Jurafuchs

§ 5

LWaKüG M-V
Eigentumsgrenzen
Kapitel 1 Allgemeine Bestimmungen
Stand 2026-03-24
(zu § 4 Absatz 5 WHG)
(1)
Ist ein Gewässerbett ein sebstständiges Grundstück, so wird die Eigentumsgrenze zwischen dem Gewässergrundstück und den Ufergrundstücken durch die Uferlinie bestimmt.
(2)
Bildet ein Gewässerbett mit den Ufergrundstücken ein selbständiges Grundstück, so bestimmt sich die Eigentumsgrenze zu den angrenzenden Grundstücken nach dem Liegenschaftskataster.
(3)
Steht das Eigentum an einem Gewässerbett den Eigentümern der Ufergrundstücke zu, so sind die Anteile Bestandteil der Ufergrundstücke.

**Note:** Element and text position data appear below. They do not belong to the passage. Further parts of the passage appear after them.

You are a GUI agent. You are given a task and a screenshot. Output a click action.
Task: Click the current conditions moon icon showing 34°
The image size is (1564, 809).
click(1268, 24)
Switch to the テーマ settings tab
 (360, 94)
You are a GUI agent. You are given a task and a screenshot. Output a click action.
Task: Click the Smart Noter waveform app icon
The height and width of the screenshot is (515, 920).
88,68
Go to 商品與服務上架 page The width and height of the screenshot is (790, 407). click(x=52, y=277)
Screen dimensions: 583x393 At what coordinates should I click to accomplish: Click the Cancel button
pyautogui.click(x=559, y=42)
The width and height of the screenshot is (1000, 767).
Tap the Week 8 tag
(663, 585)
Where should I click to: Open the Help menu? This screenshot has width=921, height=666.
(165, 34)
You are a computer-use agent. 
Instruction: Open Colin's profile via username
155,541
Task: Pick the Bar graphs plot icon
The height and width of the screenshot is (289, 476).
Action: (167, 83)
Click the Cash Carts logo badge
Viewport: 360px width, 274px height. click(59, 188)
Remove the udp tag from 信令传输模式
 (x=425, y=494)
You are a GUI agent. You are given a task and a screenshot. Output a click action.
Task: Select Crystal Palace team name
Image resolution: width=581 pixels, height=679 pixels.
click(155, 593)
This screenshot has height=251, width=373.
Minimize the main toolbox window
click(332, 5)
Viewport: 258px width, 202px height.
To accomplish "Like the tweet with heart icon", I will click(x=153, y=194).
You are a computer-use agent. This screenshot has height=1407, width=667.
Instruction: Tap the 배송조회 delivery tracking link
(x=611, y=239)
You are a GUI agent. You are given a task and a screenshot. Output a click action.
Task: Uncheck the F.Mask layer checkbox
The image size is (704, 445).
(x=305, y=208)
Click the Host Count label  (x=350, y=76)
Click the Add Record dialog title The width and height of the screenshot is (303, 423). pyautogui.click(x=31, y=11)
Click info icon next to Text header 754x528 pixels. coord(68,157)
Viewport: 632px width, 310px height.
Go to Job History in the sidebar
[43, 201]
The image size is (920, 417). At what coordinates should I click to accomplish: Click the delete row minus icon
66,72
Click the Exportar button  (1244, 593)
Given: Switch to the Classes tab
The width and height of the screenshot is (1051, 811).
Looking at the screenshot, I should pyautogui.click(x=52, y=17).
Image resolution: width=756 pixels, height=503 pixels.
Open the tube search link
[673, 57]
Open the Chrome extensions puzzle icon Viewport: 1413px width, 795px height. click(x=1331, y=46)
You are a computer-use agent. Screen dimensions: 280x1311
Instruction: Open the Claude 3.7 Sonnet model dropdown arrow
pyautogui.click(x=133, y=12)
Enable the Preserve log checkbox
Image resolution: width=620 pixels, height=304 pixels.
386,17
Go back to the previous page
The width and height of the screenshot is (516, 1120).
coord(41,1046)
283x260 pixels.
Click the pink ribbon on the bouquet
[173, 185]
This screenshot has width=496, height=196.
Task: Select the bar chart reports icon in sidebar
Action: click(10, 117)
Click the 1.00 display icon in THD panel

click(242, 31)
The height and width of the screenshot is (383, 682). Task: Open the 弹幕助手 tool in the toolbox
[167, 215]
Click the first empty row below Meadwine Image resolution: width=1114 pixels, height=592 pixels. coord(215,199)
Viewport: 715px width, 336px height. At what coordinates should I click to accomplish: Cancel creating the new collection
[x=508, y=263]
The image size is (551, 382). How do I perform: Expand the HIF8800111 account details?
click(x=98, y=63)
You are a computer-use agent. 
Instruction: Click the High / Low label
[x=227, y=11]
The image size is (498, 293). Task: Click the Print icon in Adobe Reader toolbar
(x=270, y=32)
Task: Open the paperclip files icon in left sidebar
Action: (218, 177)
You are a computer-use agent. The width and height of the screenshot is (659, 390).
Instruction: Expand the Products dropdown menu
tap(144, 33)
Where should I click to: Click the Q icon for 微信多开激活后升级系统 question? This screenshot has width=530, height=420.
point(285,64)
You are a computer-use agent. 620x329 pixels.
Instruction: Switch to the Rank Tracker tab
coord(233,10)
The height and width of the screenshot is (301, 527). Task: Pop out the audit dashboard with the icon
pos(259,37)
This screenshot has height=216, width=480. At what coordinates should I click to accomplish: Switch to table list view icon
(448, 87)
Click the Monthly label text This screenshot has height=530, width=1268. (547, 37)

Die Eigentumsgrenze im Gewässerbett bestimmt sich wie folgt:
1.
für gegenüberliegende Grundstücke durch eine Linie, die in der Mitte des Gewässers bei Mittelwasserstand verläuft,
2.
für nebeneinander liegende Grundstücke durch eine vom Schnittpunkt ihrer Grenze mit der Uferlinie rechtwinklig auf die in Nummer 1 bezeichnete Mittellinie zu ziehende Linie,
3.
für auf der anderen Seite des Gewässers sich fortsetzende Grundstücke durch die Verbindungslinien der beiderseitigen Grundstücksgrenzen.
(4)
Bei Eigentumsänderungen nach §§ 6 bis 9 wird die neue Eigentumsgrenze durch die neue Uferlinie bestimmt. Ist die von der Änderung nach Satz 1 betroffene Eigentumsgrenze auch Grenze eines Gemeinde- oder Kreisgebietes, bewirkt die Eigentumsänderung auch eine Änderung des Gemeinde- oder Kreisgebietes.